Copy the rows below verbatim, from the line containing "is (404, 2576)." through the line containing "predmeti objedinjeni test", including both of those lines.
○ ○ ○ ○ ○ ○ ○
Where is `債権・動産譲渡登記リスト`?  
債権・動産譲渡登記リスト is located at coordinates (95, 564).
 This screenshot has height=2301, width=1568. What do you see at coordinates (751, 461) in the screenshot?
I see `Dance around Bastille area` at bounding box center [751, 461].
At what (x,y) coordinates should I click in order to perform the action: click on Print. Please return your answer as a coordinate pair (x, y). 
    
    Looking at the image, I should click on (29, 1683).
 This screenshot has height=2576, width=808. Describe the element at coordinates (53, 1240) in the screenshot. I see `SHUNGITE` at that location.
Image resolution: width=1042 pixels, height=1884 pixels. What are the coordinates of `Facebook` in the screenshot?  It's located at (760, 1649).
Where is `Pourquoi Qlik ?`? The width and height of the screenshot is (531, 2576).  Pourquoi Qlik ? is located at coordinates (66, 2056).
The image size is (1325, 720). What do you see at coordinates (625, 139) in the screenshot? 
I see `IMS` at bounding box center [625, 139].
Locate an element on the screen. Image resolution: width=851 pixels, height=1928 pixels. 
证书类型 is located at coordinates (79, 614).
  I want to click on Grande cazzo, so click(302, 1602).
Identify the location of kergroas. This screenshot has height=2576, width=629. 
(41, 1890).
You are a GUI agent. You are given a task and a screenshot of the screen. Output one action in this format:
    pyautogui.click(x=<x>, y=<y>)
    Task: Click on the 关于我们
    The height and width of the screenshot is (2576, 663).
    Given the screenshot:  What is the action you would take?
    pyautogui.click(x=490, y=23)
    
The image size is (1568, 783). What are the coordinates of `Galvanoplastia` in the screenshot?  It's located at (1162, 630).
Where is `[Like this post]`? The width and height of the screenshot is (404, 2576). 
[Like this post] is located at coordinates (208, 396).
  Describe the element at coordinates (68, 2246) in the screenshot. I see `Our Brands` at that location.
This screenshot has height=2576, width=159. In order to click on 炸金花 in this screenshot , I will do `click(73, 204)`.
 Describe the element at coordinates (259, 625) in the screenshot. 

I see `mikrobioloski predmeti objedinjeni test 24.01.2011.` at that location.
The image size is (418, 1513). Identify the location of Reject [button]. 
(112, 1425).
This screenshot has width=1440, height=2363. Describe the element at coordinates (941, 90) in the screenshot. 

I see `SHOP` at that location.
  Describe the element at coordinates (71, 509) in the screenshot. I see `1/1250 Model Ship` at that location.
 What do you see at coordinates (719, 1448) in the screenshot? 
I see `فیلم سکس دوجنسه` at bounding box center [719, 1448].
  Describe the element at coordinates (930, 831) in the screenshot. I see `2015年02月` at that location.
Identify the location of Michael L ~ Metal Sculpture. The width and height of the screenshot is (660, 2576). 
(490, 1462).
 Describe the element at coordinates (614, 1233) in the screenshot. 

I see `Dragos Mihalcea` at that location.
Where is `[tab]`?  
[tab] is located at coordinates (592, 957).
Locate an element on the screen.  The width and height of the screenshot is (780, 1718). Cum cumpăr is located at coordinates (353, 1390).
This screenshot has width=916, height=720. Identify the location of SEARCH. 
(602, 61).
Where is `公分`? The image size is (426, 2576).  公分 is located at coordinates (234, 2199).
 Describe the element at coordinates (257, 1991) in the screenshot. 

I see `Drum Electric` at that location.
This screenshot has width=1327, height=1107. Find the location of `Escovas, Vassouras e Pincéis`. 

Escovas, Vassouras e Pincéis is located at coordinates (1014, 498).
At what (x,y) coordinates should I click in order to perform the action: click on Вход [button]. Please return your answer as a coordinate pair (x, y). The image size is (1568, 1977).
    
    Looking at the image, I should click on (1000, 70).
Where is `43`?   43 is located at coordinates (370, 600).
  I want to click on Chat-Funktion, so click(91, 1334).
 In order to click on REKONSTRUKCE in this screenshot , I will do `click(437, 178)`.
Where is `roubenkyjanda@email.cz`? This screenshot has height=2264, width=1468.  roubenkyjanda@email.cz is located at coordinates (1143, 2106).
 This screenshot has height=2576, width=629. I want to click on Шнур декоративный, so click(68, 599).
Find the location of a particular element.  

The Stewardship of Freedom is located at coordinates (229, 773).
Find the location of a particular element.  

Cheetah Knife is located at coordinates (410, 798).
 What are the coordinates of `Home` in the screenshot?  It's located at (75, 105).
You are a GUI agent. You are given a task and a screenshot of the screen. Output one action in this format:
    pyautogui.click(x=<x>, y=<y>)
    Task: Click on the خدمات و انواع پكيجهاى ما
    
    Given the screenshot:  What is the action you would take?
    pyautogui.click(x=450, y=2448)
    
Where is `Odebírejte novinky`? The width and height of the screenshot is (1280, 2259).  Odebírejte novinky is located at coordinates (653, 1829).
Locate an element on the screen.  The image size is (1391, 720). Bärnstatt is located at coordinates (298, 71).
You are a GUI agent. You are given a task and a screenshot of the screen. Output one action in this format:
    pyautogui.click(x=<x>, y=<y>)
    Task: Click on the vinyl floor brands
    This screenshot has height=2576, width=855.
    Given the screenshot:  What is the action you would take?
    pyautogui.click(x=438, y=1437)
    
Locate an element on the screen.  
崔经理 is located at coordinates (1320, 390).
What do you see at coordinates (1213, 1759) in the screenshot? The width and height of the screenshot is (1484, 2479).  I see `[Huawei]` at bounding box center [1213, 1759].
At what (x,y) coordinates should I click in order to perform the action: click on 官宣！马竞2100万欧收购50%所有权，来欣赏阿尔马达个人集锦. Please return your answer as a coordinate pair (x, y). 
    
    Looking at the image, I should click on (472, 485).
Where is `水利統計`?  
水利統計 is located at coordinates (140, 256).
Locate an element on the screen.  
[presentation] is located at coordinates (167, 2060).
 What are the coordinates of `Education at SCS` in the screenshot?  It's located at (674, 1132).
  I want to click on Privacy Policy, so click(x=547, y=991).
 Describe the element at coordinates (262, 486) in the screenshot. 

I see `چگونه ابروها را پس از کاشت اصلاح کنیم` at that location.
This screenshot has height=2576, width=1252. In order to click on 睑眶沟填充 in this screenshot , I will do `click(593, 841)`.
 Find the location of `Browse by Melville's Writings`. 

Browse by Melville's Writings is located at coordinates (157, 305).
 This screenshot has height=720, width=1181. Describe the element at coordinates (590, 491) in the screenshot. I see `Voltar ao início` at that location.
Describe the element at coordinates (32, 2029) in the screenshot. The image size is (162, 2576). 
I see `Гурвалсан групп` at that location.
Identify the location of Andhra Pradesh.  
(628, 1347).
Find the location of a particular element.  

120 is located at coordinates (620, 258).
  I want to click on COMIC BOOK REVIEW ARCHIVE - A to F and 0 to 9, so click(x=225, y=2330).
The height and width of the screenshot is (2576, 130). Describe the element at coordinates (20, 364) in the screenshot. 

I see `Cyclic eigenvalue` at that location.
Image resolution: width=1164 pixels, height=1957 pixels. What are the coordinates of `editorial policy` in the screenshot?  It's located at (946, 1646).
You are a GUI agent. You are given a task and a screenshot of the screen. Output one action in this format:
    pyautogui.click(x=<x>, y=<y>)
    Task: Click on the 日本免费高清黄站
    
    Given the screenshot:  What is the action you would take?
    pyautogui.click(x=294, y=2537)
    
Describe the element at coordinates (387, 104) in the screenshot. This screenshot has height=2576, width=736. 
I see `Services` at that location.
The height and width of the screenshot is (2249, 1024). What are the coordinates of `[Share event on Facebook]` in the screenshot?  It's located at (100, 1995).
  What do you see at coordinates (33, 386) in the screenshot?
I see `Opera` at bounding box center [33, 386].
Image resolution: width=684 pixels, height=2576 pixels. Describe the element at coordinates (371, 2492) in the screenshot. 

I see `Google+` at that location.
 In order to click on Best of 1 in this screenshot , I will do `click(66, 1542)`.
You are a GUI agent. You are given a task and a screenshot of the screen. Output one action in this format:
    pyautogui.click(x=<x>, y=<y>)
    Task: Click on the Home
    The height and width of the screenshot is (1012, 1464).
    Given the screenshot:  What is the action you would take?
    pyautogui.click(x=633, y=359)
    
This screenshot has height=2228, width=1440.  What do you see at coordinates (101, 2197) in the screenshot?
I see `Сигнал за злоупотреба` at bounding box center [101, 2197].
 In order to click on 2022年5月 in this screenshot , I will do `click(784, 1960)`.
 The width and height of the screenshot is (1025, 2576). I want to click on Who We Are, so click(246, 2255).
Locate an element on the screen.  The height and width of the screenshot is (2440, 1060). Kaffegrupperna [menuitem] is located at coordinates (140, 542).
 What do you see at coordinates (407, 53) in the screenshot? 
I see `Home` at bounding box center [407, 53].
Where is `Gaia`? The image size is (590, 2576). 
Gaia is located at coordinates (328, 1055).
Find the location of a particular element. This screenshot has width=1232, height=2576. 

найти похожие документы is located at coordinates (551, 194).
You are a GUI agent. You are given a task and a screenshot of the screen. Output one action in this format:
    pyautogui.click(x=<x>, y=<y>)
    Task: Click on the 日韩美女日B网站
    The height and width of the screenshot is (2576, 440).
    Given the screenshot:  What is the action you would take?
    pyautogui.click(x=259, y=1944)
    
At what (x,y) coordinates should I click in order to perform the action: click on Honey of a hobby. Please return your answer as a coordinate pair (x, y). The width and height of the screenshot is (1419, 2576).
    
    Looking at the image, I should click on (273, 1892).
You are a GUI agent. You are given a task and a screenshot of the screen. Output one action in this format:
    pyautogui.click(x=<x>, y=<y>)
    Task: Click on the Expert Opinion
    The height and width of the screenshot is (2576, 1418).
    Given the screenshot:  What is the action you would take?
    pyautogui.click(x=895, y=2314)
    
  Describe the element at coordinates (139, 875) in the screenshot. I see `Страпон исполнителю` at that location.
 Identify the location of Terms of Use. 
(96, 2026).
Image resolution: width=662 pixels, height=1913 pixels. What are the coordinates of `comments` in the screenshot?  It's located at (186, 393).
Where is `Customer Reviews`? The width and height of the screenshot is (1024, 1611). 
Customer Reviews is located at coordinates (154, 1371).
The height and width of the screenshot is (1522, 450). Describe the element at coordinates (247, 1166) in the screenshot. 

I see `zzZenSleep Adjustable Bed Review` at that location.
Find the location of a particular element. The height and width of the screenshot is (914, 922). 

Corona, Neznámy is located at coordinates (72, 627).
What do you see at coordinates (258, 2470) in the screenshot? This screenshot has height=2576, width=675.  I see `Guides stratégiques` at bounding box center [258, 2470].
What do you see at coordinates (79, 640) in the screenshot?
○ ○ ○ ○ ○ ○ ○
* _Exercise result_:
Where is `[Like this post]`? The width and height of the screenshot is (404, 2576). 
[Like this post] is located at coordinates (208, 396).
  Describe the element at coordinates (68, 2246) in the screenshot. I see `Our Brands` at that location.
This screenshot has height=2576, width=159. In order to click on 炸金花 in this screenshot , I will do `click(73, 204)`.
 Describe the element at coordinates (259, 625) in the screenshot. 

I see `mikrobioloski predmeti objedinjeni test 24.01.2011.` at that location.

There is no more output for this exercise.